All calculatorsRate of Effusion Calculator
Use Graham’s Law to relate gas effusion rates and molar masses: rate₁ / rate₂ = √(M₂ / M₁). Enter any three of rate₁, rate₂, M₁, M₂ and we’ll solve the missing one. See steps, a mini bar chart, and a ratio gauge.
Background
Graham’s Law states lighter gases effuse faster. If two gases pass through identical pinholes at the same conditions, their rates are inversely proportional to the square roots of their molar masses: rate ∝ 1/√M.
How this calculator works
- Graham’s Law: rate₁ / rate₂ = √(M₂ / M₁).

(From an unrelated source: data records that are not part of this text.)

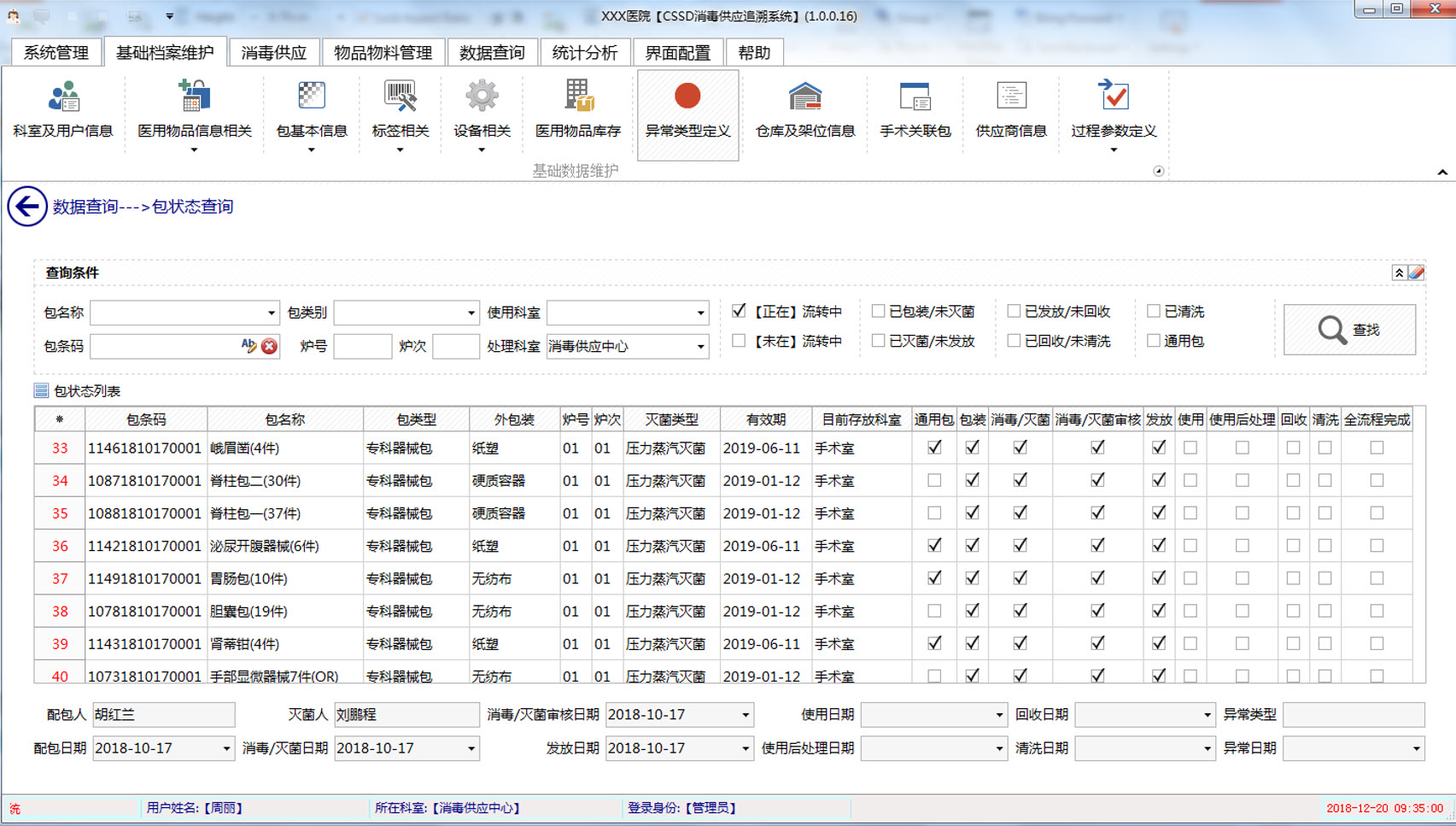Switch to the 统计分析 tab
The width and height of the screenshot is (1456, 826).
[585, 51]
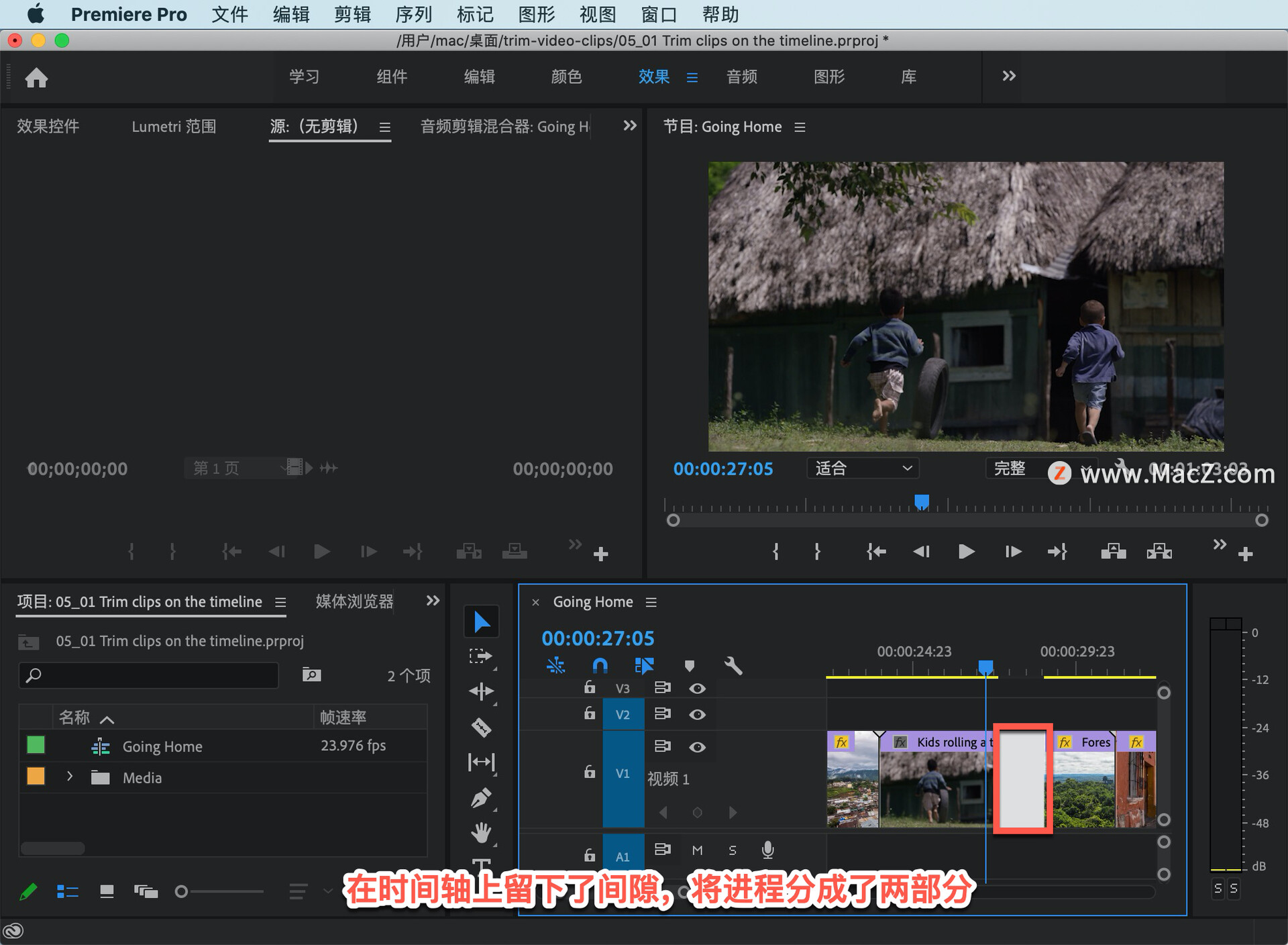Toggle snap magnet in timeline
This screenshot has height=945, width=1288.
(600, 666)
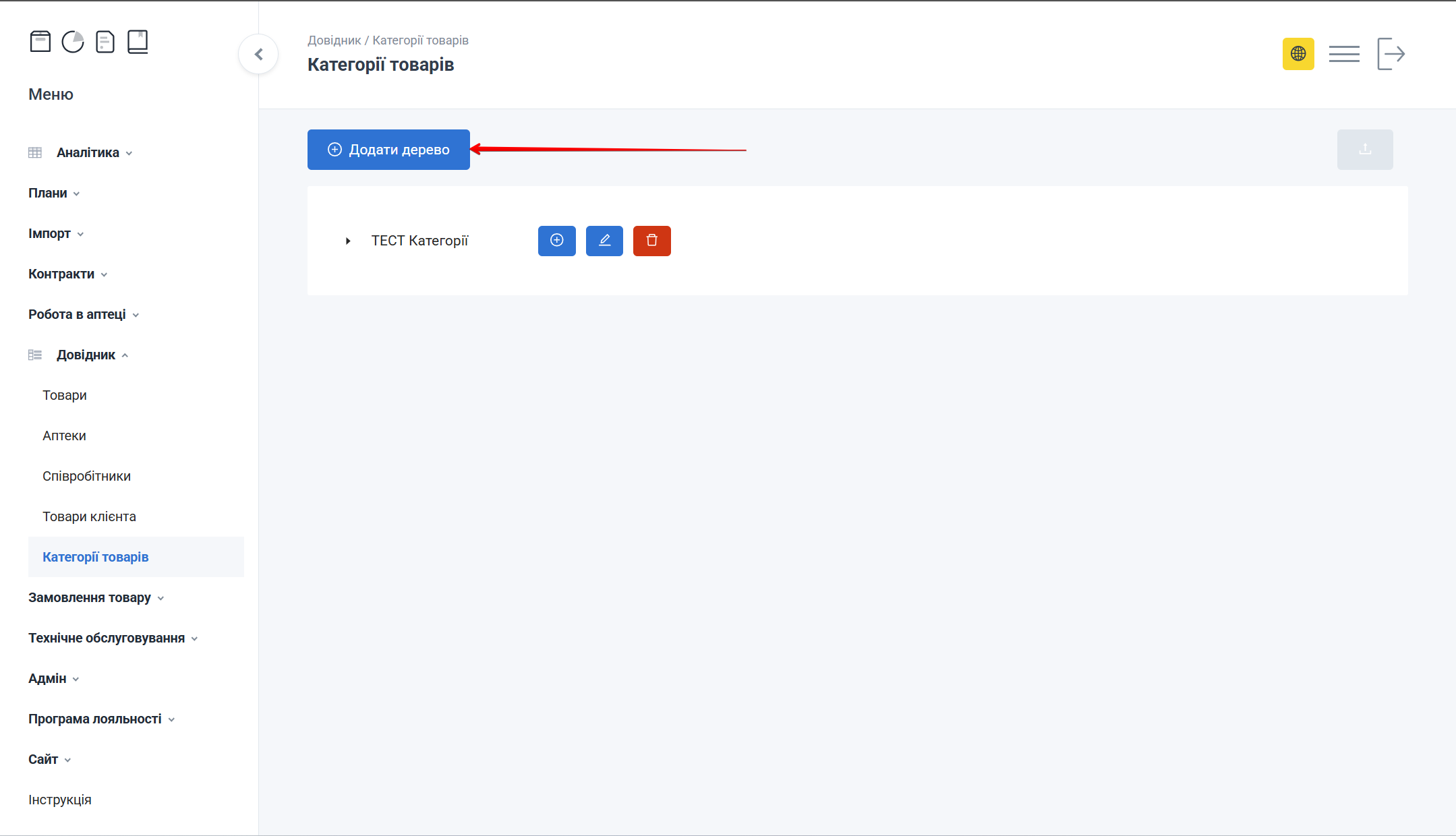The height and width of the screenshot is (836, 1456).
Task: Click the logout arrow icon
Action: click(1391, 54)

- Enter any three of rate₁, rate₂, M₁, M₂; we solve the missing one.
- Rates can be any matching units (e.g., mol·s⁻¹ vs mol·s⁻¹).
Formula & Equation Used
Graham’s Law: rate ∝ 1/√M
Relation: rate₁ / rate₂ = √(M₂ / M₁)
Rearrangements: rate₁ = rate₂ √(M₂/M₁); rate₂ = rate₁ √(M₁/M₂); M₁ = M₂ (rate₂/rate₁)²; M₂ = M₁ (rate₁/rate₂)²
Example Problems & Step-by-Step Solutions
Example 1 — He vs O₂
M₁ = 4.00 g·mol⁻¹ (He), M₂ = 32.00 g·mol⁻¹ (O₂), rate₂ = 1.00.
√(M₂/M₁) = √(32/4) = √8 ≈ 2.828 → rate₁ = 1.00 × 2.828 = 2.83.
Example 2 — H₂ vs N₂
M₁ = 2.016, M₂ = 28.014, rate₁ = 3.00 → rate₂ = rate₁/√(M₂/M₁) = 3.00 / √(13.90) ≈ 0.80.
Example 3 — Unknown mass
rate₁ = 1.00, rate₂ = 0.50, M₂ = 28.0 → M₁ = M₂ (rate₂/rate₁)² = 28.0 × 0.25 = 7.00 g·mol⁻¹.
Frequently Asked Questions
Q: Do rate units matter?
No, as long as both rates use the same units, their ratio is valid.
Q: When does Graham’s Law apply?
When gases effuse through identical small openings under the same conditions (T, P).
Q: Why does a lighter gas effuse faster?
Lighter gases have higher average speeds at the same temperature (kinetic molecular theory).